---
id: task-33
title: Add import and integration smoke tests
status: Open
assignee: []
created_date: '2025-12-04'
updated_date: '2025-12-04'
labels:
- testing
- reliability
- high
dependencies: []
priority: high
---
## Description
<!-- SECTION:DESCRIPTION:BEGIN -->
A missing dependency (`pymupdf4llm`) caused production failures despite 243 passing tests. The root cause: our test suite exercises the wrong code paths.
### Root Cause Analysis
**pytest.ini line 28 excludes critical tests by default:**
```
-m "not expensive and not integration and not accuracy and not marker"
```
When developers run `pytest`, they see all tests pass but the following critical paths are NEVER exercised:
1. **fast_extractor.py** - Zero test imports.
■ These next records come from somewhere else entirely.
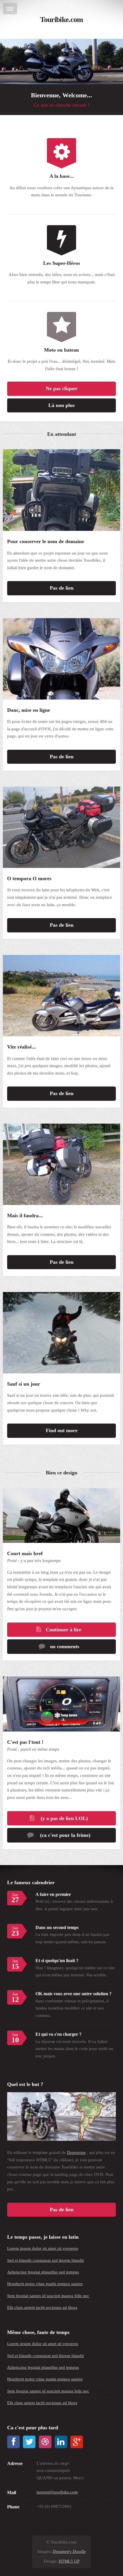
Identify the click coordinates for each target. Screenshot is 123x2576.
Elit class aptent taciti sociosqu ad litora (42, 2307)
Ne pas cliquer (62, 388)
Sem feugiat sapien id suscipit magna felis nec (48, 2295)
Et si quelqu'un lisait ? (56, 1960)
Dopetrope (76, 2152)
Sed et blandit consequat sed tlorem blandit (45, 2260)
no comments (64, 1646)
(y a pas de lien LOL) (63, 1818)
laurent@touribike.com (57, 2492)
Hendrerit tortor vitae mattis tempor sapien (45, 2283)
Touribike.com (61, 19)
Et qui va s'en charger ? (58, 2034)
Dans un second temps (57, 1927)
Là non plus (61, 405)
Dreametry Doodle (69, 2551)
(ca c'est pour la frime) (64, 1835)
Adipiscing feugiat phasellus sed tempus (43, 2272)
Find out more (62, 1430)
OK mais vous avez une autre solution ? (73, 1993)
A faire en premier (53, 1894)
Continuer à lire (63, 1629)
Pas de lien (62, 588)
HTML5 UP (69, 2561)
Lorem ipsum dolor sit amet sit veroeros (42, 2248)
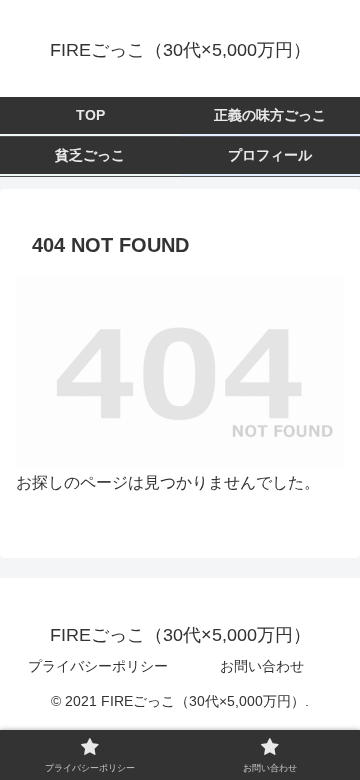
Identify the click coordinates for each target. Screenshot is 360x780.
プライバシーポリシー (98, 666)
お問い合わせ (262, 666)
This is the module that failed.
2. **services/document_processor.py** - Zero test imports. Orchestrates all processing.
3. **services/background_jobs.py** - Zero test imports. Manages async tasks.
4. **8 tools/*.py files** - Minimal coverage. MCP tool implementations.
5. **9 prompts/*.py files** - Zero test imports. LLM templates.
### The Lazy Import Problem
Five locations use `try: import X except ImportError` patterns that defer failures to runtime:
- `fast_extractor.py:60` - pymupdf4llm (THE BUG)
- `marker_extractor.py:68,105,113,857` - torch (optional, but masks issues)
These pass at import time because the try/except defers the actual import until function execution.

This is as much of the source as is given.